Nad ranem jednak, komisje wyborcze wznowiły liczenie głosów i sytuacja uległa diametralnej zmianie – na kandydata Demokratów zaczęły spływać tysiące głosów z głosowania korespondencyjnego. Między 3:30 a 5 rano czasu amerykańskiego wstanie Wisconsin Joe Biden zyskał 140.000 głosów, w Michigan 200.000, w Pensylwanii ponad 1.000.000. W tym samym czasie głosów na Trumpa nie przybywało, w związku z czym wykresy kandydatów zaczęły wyglądać następująco:

Co więcej, wątpliwości budziły nie tylko głosy oddane w trybie korespondencyjnym, które napływały do komisji wyborczych już po zakończeniu głosowania, ale wykryto też nieprawidłowości w liczeniu głosów oddanych elektronicznie – w jednym z hrabstw w stanie Michigan 6 tysięcy głosów oddanych na kandydata Republikanów zostało automatycznie przypisanych kandydatowi Demokratów. Maszyny z tym samym oprogramowaniem Dominion wykorzystywano również w 47 innych hrabstwach Michigan, jak i wielu innych Stanach.

Do innych odnotowanych nieprawidłowości i anomalii, do których doszło w trakcie wyborów, zaliczyć należy też wiele przypadków rzekomego oddania głosów przez osoby zmarłe, czy dysproporcję ilości kart z głosowania korespondencyjnego w porównaniu do głosów oddanych osobiście w stanach, które w nocy przerwały liczenie głosów, w porównaniu do pozostałych tzw. swing states.

Kolejnym odbiciem od normy, wskazującym na możliwość istnienia nieprawidłowości, były również ogromne różnice w frekwencji, zarówno między poszczególnymi stanami, jak i w porównaniu do wcześniejszych wyborów w danym stanie. Dla przykładu W stanie Wisconsin odnotowano rekordową frekwencję wynoszącą 89%, w wielu dystryktach oddano tam więcej głosów niż było zarejestrowanych wyborców, a rekordowe dystrykty w tym stanie zanotowały frekwencję ponad 200%.

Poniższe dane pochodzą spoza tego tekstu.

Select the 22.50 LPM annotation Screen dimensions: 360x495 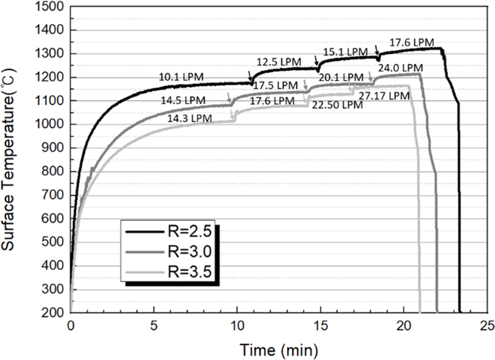(337, 105)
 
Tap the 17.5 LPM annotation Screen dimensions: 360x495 (271, 85)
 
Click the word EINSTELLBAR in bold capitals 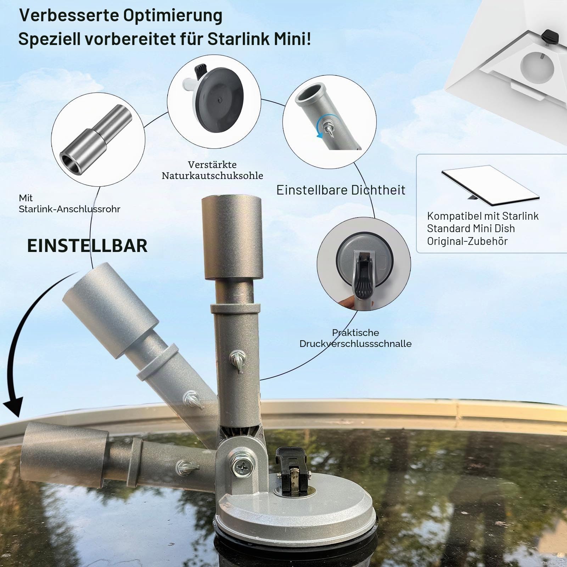[87, 246]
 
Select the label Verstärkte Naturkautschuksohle [212, 170]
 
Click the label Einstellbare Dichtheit [341, 190]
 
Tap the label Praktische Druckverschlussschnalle [355, 338]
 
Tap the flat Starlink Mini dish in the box [490, 186]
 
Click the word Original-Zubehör [467, 241]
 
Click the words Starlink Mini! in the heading [259, 39]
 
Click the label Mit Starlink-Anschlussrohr [69, 203]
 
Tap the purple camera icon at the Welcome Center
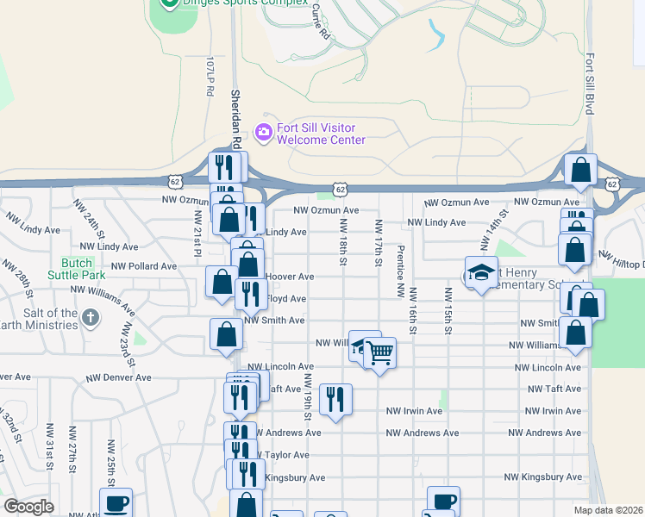click(x=262, y=133)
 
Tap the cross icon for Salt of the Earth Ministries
click(x=89, y=319)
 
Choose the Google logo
click(x=28, y=507)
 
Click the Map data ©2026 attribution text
click(x=609, y=510)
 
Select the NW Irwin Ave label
click(x=414, y=411)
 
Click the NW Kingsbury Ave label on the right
click(x=542, y=477)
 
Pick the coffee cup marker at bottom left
click(x=116, y=502)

Wraz z biegiem czasu wahadło w wielu stanach zaczęło się coraz bardziej przechylać w stronę niebieskiego pola. Przez kilka dni wyniki wyborów wciąż były w stanie zawieszenia, aż w końcu w sobotę, 7 listopada, nie zważając na doniesienia o nieprawidłowościach, media w skoordynowany sposób obwieściły światu, że to Joe Biden został zwycięzcą, to on stał się nowym prezydentem elektem, a jego towarzyszka – Kamala Harris będzie pierwszą przedstawicielką mniejszości etnicznych i jednocześnie pierwszą kobietą na stanowisku vice prezydenta Stanów Zjednoczonych Ameryki.

Wszystko więc toczy się według scenariusza, którego fabułę media zdradziły już wcześniej. Jeszcze w dniu wyborów New York Times zapowiadał:

„Rola ogłoszenia zwycięzcy amerykańskich wyborów spoczywa na mediach. Telewizje i stacje informacyjne zobowiązały się być ostrożne. Będzie to wyglądać następująco”.

Te same media, które gromko zwą siebie wielkimi obrońcami demokracji, teraz więc uzurpują sobie prawo decydowania o tym, kto wygrywa wybory prezydenckie, nie zważając na ewidentne nieprawidłowości wyborcze, czy nawet nie czekając na oficjalne wyniki. Nieskończone klauny.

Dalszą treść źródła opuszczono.